In the entire history of the American republic, no lawmaker in Congress had ever witnessed a scene quite like this. There last Thursday, at the witness table of a packed House hearing room, sat the nation's -- maybe the world's -- five most highly compensated individuals.

Rep. Elijah Cummings, a veteran Baltimore politico, sized up the five. John Paulson, James Simons, Philip Falcone, George Soros and Kenneth Griffin all share a common line of work: They run hedge funds. Last year, they all made over $1 billion -- each -- in income.

Even more incredible: Cummings and his House colleagues had heard, earlier in the hearing, that a single tax loophole -- that involves investment fund profits -- will save hedge fund managers and their private equity fund manager cousins $31 billion off their personal tax bills over the next 10 years.

"A school teacher or a plumber or policeman makes on the average of $40,000 to $50,000 a year, yet they have to pay 25 percent tax,” Cummings would observe to hedge fund superstar John Paulson. "You make a billion doIlars, yet your rate can be as low as 15 percent. Is that fair?"

According to the hedge fund industry trade journal Alpha, Paulson made $3.7 billion last year. Despite that fortune, he and his fellow hedge fund kingpins, as billionaire investor Warren Buffett has pointed out repeatedly over the last year, pay taxes at a lower overall rate than their office receptionists.

Fair? Certainly not. But this unfairness may actually obscure the significance of what's really going on behind America's financial hedges, where individuals like John Paulson are making more in one single year than normal mortals could make in over 25,000 years.

This astounding reality takes us far beyond questions of fairness. This reality reflects foolishness -- of the highest order. Any nation that lets income concentrate to a John Paulson-like extent, as financial analyst Fabrice Taylor noted last week in the Toronto Globe and Mail, is inviting economic disaster.

None of the lawmakers at Thursday's hearing seemed eager to explore the impact that grotesquely top-heavy distributions of income are having on our current economic situation. That's a problem. If we don't start focusing on income distribution, Taylor believes, economic recovery will remain a long way off.

"To get consumers spending," he explains, "you obviously don't want to concentrate income and income growth in a very small number of the population. After all, there are limits to how much a single person can spend."

Taylor asks us to consider two scenarios: one with $100 million divided among 10 households, the other with $100 million divided among 1,000. How would these scenarios likely play out?
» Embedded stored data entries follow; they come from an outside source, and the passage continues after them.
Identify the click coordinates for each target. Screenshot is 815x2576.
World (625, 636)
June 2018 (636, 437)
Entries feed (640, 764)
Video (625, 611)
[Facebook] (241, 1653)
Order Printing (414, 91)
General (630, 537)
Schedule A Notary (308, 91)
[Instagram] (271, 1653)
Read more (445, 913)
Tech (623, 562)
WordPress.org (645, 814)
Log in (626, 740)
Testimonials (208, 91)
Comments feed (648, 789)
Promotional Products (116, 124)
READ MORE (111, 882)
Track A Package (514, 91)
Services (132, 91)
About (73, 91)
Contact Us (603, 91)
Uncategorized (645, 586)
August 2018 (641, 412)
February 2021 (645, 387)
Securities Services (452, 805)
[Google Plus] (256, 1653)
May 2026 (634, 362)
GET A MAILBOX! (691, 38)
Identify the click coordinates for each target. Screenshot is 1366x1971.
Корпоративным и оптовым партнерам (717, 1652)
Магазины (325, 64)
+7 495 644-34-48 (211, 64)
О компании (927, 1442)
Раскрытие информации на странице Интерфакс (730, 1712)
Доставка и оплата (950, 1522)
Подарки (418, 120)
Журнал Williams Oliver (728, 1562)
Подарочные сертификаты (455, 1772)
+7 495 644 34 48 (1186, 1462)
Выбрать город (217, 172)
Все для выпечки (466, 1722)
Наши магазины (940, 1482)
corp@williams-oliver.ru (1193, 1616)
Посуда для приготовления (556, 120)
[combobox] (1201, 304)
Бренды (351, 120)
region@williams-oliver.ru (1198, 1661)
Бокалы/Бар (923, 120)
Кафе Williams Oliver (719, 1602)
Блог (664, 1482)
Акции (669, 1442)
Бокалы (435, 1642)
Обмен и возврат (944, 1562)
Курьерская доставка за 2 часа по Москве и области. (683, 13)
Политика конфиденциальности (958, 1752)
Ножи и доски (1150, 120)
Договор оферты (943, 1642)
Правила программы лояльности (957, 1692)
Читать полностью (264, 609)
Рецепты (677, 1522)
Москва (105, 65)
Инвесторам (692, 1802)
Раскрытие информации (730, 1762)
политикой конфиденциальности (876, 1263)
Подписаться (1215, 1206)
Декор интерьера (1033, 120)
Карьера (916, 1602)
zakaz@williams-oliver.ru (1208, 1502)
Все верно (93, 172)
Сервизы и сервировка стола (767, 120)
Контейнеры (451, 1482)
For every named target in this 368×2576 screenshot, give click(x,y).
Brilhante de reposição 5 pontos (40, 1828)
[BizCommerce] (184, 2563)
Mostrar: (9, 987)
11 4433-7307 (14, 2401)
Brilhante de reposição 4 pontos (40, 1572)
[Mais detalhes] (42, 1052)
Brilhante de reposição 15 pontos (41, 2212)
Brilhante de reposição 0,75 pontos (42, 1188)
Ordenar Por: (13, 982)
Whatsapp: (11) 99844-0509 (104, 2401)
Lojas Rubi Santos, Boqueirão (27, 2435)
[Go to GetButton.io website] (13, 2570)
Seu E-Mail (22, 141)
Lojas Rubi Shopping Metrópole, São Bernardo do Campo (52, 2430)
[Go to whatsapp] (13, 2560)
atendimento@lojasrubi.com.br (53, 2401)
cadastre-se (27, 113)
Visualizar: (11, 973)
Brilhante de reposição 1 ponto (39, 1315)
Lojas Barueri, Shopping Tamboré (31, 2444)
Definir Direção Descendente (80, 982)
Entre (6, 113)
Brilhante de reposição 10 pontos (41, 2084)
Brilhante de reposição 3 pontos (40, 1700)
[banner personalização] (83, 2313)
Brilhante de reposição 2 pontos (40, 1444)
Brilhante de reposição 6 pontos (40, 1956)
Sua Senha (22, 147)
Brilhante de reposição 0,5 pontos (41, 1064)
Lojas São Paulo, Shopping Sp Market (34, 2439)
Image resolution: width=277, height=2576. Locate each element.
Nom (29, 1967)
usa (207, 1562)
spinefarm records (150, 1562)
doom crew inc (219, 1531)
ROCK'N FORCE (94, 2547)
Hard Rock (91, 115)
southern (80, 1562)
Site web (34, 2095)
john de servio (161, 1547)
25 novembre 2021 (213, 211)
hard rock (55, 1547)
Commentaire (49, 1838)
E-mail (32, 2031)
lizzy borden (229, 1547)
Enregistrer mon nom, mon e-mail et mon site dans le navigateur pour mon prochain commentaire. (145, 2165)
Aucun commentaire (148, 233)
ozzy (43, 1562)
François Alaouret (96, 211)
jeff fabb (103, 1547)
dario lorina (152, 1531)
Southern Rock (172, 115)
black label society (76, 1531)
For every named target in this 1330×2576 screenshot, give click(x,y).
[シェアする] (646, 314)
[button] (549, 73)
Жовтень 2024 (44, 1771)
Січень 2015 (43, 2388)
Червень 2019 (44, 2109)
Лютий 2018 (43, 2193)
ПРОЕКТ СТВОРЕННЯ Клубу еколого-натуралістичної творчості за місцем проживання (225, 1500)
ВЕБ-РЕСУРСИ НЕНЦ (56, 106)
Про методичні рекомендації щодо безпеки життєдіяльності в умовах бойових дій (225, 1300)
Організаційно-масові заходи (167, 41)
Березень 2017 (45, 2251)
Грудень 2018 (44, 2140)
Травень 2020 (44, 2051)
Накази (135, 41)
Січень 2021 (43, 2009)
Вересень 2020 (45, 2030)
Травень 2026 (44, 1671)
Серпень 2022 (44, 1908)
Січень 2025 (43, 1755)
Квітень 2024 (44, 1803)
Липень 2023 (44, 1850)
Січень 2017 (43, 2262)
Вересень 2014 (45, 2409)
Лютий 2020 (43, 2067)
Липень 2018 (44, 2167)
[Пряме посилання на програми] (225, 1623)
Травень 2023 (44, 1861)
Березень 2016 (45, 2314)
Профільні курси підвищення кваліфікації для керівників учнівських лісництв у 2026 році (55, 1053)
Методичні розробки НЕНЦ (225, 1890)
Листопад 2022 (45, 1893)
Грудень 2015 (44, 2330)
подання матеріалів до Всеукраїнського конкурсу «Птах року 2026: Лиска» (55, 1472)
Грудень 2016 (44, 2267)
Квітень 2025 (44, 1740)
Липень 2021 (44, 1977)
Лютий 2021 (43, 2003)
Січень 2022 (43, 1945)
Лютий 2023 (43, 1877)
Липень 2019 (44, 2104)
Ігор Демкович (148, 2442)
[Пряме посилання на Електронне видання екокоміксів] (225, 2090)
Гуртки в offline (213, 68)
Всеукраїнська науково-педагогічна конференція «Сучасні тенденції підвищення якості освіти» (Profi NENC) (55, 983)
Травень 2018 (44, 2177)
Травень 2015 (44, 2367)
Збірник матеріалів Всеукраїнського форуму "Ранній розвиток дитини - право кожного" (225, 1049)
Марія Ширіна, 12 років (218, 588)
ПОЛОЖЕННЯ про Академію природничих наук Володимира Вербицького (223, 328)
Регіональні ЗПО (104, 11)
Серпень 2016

The first, says Taylor, will see "more speculative financial markets;" the second will see more consumers buying cars.  

At one point in Thursday's hedge fund hearing, Cummings did seem to be on the verge of exploring the foolishness of letting billions concentrate at the top of America's economic ladder.

"My neighbor on his way to work this morning said to me," Cummings noted, "how does it feel to be going before five folks who have got more money than God?"

Cummings went no further down that road. Nor did any of his fellow lawmakers.

Last week's House Oversight Committee hearing did, to be sure, do some serious good. Witnesses like Stanford University's Joseph Bankman and former SEC chairman David Ruder made persuasive cases for closing hedge fund tax loopholes and subjecting hedge funds to meaningful federal regulation.

And billionaire George Soros aptly skewered the "market fundamentalism" -- the notion that markets always know best -- that has helped usher in our current crisis.

But the hearing, as introduced by Committee Chairman Henry Waxman, had a broader mission: To "ask what could go wrong in the future so we can prevent damage before it occurs."

By accepting, as a given, the legitimacy of billion-dollar incomes, the committee left that question largely unanswered, and left America's perilously intense concentration of income once again unchallenged.